If I knew whether this winter’s distinctly peculiar weather in much of North America is predictive of a peculiar summer to come, by now I’d be rich, or famous, or both. What I can predict without consulting an oracle is that the extension of daylight savings time in North America (March 11 through November 4, 2007) may well extend the sailing/chartering season—at least in places where short days rather than weather issues at the beginning and end of the season discourage charterers and encourage company owners to put their boats away for the season. If you’re planning an “away” sailing vacation this summer, here are some good summer places to sail. Of course, keep in mind the year-round destinations: Florida, the Gulf Coast, and Southern California.
You’ll find SAIL’s annual listing of U.S. and Canadian charter companies on sailmagazine.com, with links to the companies’ Web sites. These are the best sources of information on the cruising grounds as well as available boats and prices. If you have unanswered questions about the sailing conditions, local attractions, special events, and just about anything else, you’ll find the companies knowledgeable and helpful. If you’re looking for a particular time slot, call sooner rather than later.
New England The usual charter season in Penobscot Bay, where most of the Maine charter companies are located, runs from mid-June to mid-September; in southern New England, it’s more like mid-May into October.
Mid-Atlantic The typical Chesapeake Bay charter season is April 1 through mid-October. Farther south—say, in the Carolinas—you’ll find boats available throughout the spring and fall.
Great Lakes In southern parts of the region, the season typically runs from the end of May through October. Farther north in U.S. and Canadian destinations, plan on mid-June through early September.
Pacific Northwest You can find a charter here from June through mid-September, sometimes May through October, weather permitting. Expect long days in early summer, especially if you head up north to Desolation Sound, and light winds in mid-summer. You’re more likely to find flotillas going to interesting places in the Pacific Northwest than in other parts of the country; cruise the Web sites if you’re interested in this kind of exploration.
The Caribbean has long since come into its own as a year-round sailing destination. Charter in the summer to take advantage of the lower prices and fewer tourists; look for SAIL’s annual list of Caribbean/Bahamas summer specials in the May issue.
Northern Europe Chartering is popular in northern Europe; boats are available in England, Ireland, Scotland, France, the Netherlands, Germany, and throughout Scandinavia. If I had my druthers, I’d charter around the time of the summer solstice to experience the long days and the incredible evening light. It was distinctly chilly when I sailed in Denmark in early June, and it may be warmer later in the summer, but you’re not here to get a tan.
Mediterranean Mediterranean summers are by definition hot and in many places are notable for a mix of little wind and a strong katabatic wind from the north; nonetheless, this is when Europeans take their vacations, so book early to get ahead of the crowds. It’s cooler in June (and the water may be almost cold) and September (with warm water) and far fewer people.
Australia The Northern Hemisphere summer is winter (the drier months of May through September) in Australia’s most popular cruising ground, the tropical Whitsunday Islands.
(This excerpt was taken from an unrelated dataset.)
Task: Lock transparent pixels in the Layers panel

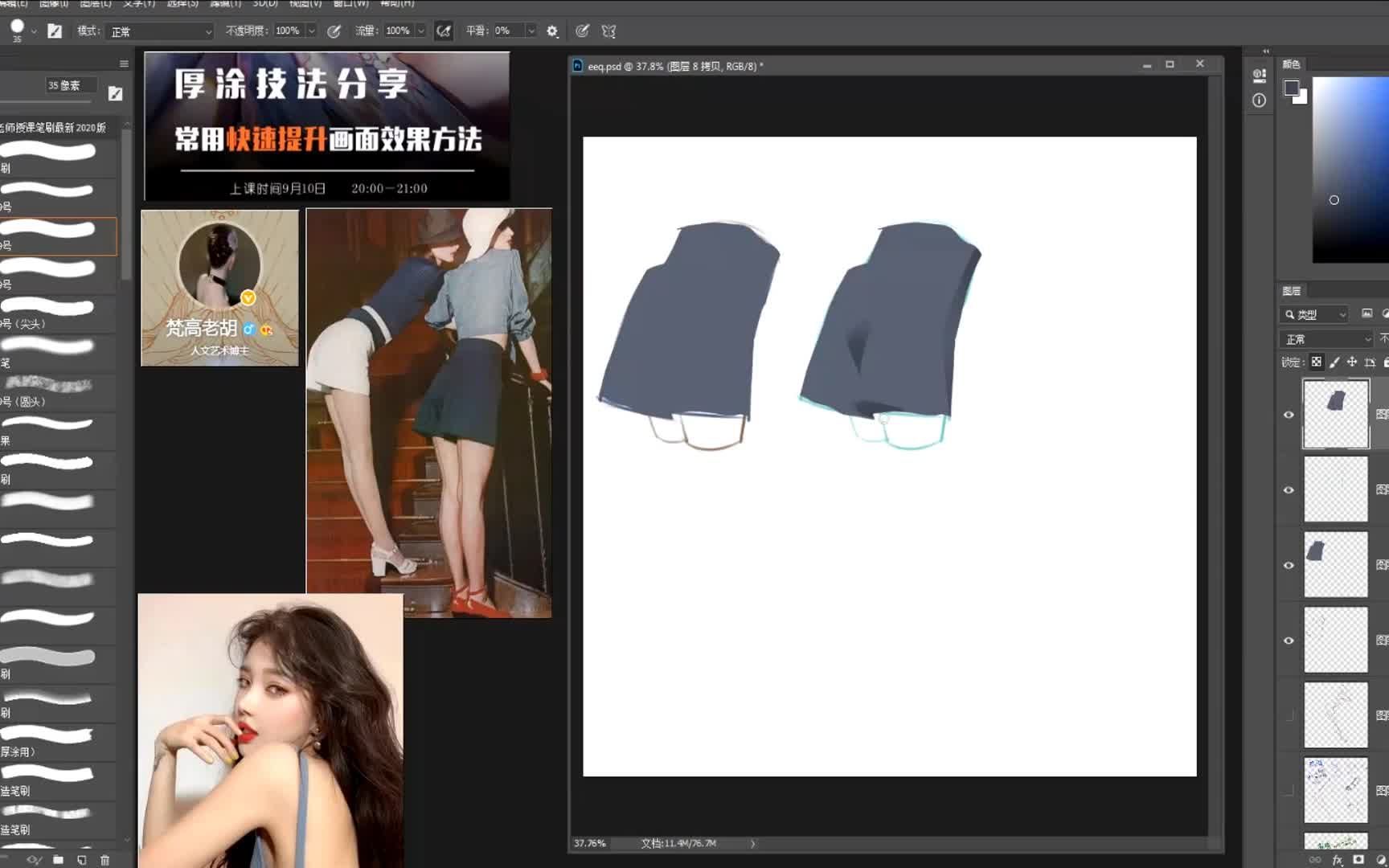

Among the benefits of chartering during the austral winter are: warm days/cool nights, brisk trade winds (a little brisker than in late September–early November), and the lack of nasty jellyfish. Cyclone season runs February through March.
French Polynesia The dry season in the tropical Pacific is roughly April through November, with stronger winds and cooler temperatures during the July–August winter. The wind moderates during April–June and September–October. The warmer, wetter summer (it’s also when there’s a risk of tropical cyclones) runs November through April.
• It’s as wintry as it gets from May through October in New Zealand’s subtropical Bay of Islands; this can mean cold nights, but the days can be delightful.
• The Phuket area of Thailand is warm, sunny, and dry from December through March/April; November and May can be somewhat showery and squally, but is fine for sheltered sailing.
• The Seychelles, located near the equator in the Indian Ocean, are a year-round destination. The driest season is May–September; the rainier season runs December through April.